--- YOUR GOAL ---
Of the entries below, return only those lines from the line with "1234x592 pixels." to the line with "Open the Dashboard navigation item", exactly, both included.

** THE INPUT follows **

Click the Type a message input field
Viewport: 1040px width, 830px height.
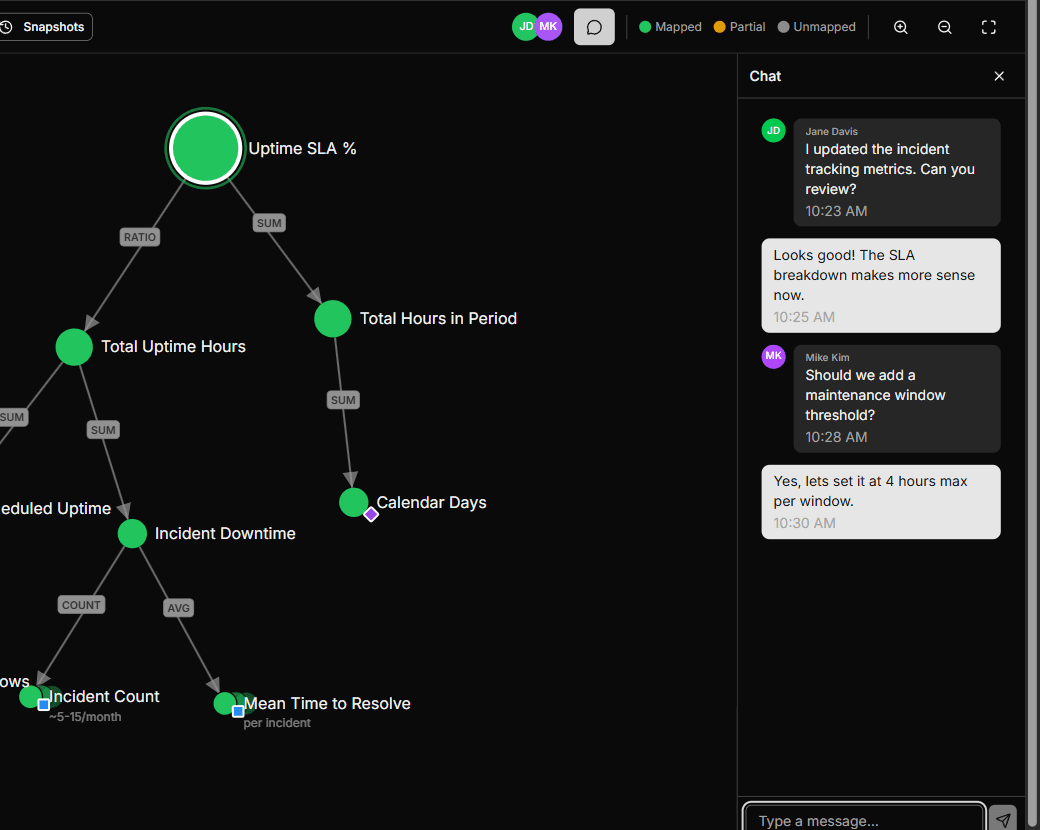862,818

** End of THE INPUT **
** THE INPUT follows **

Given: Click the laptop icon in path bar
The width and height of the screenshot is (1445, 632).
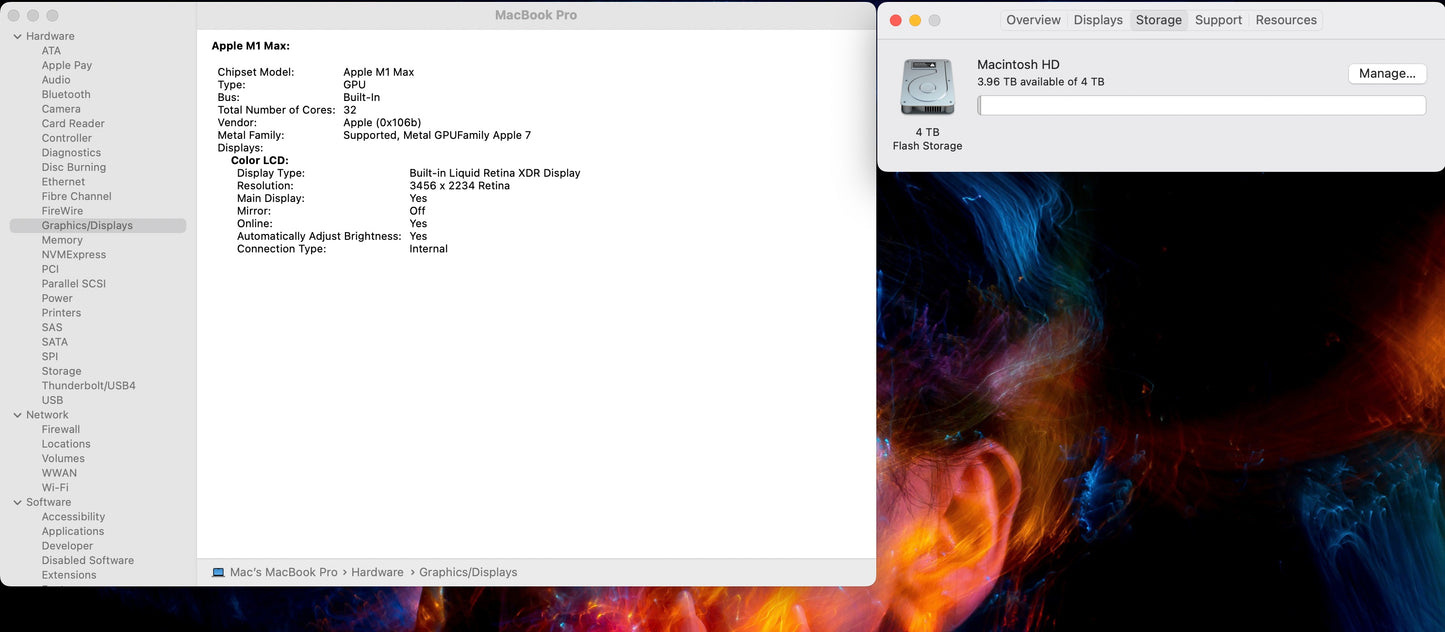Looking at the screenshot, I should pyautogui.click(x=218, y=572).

** End of THE INPUT **
** THE INPUT follows **

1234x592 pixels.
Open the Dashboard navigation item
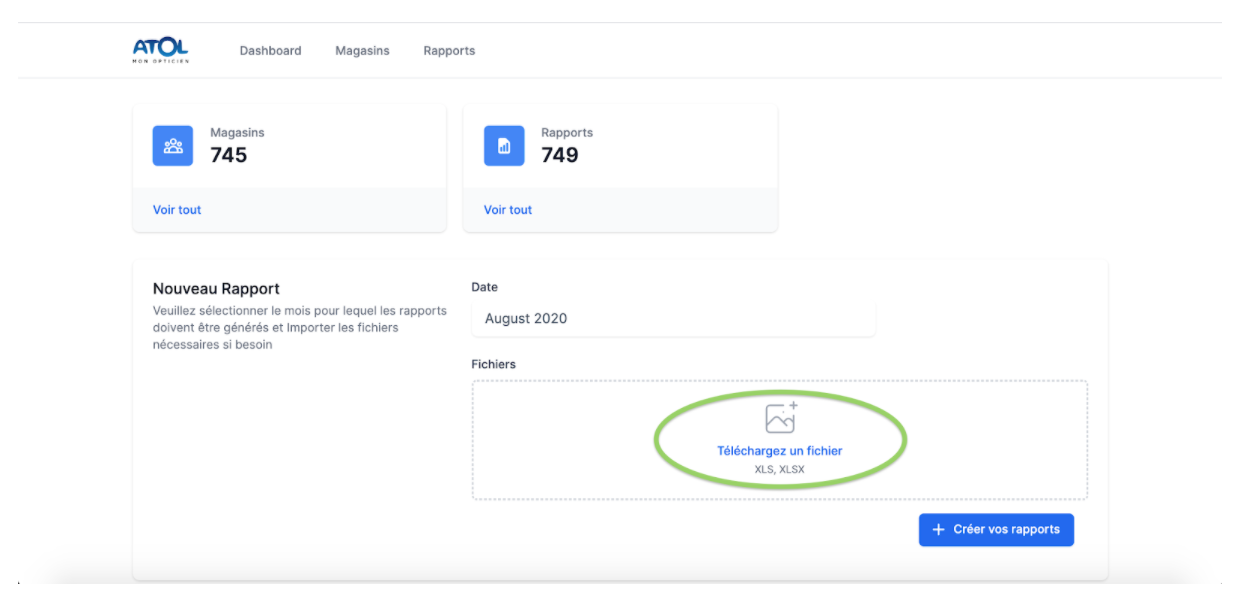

** End of THE INPUT **

--- TASK RESPONSE ---
1234x592 pixels.
Open the Dashboard navigation item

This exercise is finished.